Le dernier mot revient à ce garçon de quinze ans qui fugua en Belgique pour retrouver ce qu’il disait être sa famille. C’était la famille d’une jeune fille rencontrée par Internet, qu’il avait adoptée. Il parlait souvent à un ami imaginaire, en regardant le plafond, ce qui faisait dire à ses camarades : « Lui, il est vraiment fou ! ». Il me dit un jour : « Madame, la parole, c’est tout ce qu’on a, il faut la tenir. »[5]

J’aurais volontiers invité Freud[6], qui a si bien parlé du transfert que les élèves peuvent avoir pour tel enseignant, et qui est le moteur du désir de savoir. Comme c’était impossible, j’ai invité Philippe Lacadée pour une journée pédagogique[7] qui est restée dans les annales, et puis Sergio Caretto, qui venait d’être nommé AE[8], pour une journée qui a fait des vagues.  Imaginez une journée pédagogique avec un italophone, entre les langues … Quels effets ont eus ces ponctuations dans l’école ? Je veux croire qu’elles ne sont pas restées lettre morte, et que quelques-uns de ceux qui y étaient ont reconnu des avatars de l’inconscient, qui est notre maître à tous, ou plutôt, à chacun.

 

Aujourd’hui, à l’heure où on interdit au Texas de lire Le Banquet de Platon[9], il en va de la responsabilité de chacun de redonner à des lettres qu’on croit mortes un goût de vie. Une pensée à Samuel Paty, une pensée à chacun de ceux qui osent, parfois au risque de leur vie, redonner à l’école ses lettres de noblesse.

 

J’ai quitté cette école pour une autre école, l’AMP[10], avec toujours la même envie de ne pas céder sur le désir de creuser le sillon du champ freudien avec mes petits outils, et cet enseignement si précieux de Freud, Lacan et quelques autres. Je me souviens encore de mon père, enseignant aux futurs agriculteurs, qui avait écrit sur les murs de sa salle de classe : « Enseigner, c’est manier de la dynamite. » Pour manier la dynamite de la bonne façon, il faut s’y mettre. Pas sans savoir, un savoir qui n’est pas seulement mort, mais un savoir qui ait un lien avec la vérité.

Pas seule, sinon ça aurait explosé.

 

Violaine Clément




[1] Clément V., « Reconnaître la singularité de leur être », in La petite Girafe, no 29, L’inéducable, 2009, p. 73-75.

[2] Henri C., Un professeur sentimental, Carnet de notes, P.O.L., 2005.

[3] Freud S. (1913b), Deux mensonges d’enfants, Névrose, psychose et perversion, trad. D. Berger, J. Laplanche, Paris, PUF, 2008, p. 183-188.

[4] Professeur de langues et littérature grecque de l’Antiquité à l’Université de Lille. Voir Ornicar, n° 57, 2023, p. 9-19.

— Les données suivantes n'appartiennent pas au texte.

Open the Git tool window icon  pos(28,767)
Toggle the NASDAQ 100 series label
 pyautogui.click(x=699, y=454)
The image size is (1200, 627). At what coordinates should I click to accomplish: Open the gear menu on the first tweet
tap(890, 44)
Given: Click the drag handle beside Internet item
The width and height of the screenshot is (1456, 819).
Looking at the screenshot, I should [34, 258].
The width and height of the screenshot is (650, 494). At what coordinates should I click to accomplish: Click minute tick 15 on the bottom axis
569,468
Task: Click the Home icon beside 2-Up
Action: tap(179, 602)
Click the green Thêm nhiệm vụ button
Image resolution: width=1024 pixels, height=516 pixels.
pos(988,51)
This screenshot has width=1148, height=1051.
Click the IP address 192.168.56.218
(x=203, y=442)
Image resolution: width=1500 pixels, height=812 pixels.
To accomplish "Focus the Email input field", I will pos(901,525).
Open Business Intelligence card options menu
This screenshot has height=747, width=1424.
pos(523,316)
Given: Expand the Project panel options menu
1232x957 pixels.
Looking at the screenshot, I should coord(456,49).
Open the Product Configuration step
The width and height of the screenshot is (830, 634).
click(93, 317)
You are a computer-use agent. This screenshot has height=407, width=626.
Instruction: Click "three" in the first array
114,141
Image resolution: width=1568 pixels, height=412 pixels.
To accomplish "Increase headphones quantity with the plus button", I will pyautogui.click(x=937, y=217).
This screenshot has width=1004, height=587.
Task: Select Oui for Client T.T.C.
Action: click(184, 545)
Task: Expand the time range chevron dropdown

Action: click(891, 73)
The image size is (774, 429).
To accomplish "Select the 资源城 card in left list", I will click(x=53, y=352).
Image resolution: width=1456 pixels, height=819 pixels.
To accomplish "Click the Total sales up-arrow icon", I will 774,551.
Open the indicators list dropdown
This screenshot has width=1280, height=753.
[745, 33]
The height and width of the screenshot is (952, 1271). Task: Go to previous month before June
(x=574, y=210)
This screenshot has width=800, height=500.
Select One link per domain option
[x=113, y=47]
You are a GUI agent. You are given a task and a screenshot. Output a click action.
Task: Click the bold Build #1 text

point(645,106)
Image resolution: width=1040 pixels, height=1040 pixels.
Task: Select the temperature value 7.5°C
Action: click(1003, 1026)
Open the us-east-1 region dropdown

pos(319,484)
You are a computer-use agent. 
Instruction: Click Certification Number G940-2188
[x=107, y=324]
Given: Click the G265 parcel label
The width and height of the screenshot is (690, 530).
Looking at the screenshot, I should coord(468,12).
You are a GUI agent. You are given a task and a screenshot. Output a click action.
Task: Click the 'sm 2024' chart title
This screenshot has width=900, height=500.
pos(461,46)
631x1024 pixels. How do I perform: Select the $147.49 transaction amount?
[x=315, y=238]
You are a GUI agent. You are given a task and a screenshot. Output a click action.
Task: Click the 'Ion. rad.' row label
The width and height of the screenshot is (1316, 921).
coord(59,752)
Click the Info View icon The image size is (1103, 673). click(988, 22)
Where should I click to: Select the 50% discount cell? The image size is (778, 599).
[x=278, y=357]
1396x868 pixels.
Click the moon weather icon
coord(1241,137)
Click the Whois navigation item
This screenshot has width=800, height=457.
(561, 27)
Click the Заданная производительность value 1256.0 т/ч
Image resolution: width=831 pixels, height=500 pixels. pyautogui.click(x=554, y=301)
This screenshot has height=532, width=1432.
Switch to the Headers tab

[5] J’ai développé plusieurs grains de CIEN dans un article paru dans l’ouvrage de Christine Barras et Altay Manço, L’accompagnement des familles. Entre réparation et créativité, L’Harmattan, 2019, sous le titre : « Un grain de CIEN face au parasitisme du signifiant : soutenir à l’école les inventions des enfants pris dans le tourment des mots », p.173-187.

[6] Freud S., « Sur la psychologie du lycéen », (1914), in Résultats, idées, problèmes, t.1, PUF, p. 227-231. Voir la nouvelle traduction de Fernand Cambon in Lacadée Ph., La vraie vie à l’école, Éd. Michèle, 2013, p. 206-210.

[8] Analyste de l’École.

[10] Association mondiale de psychanalyse.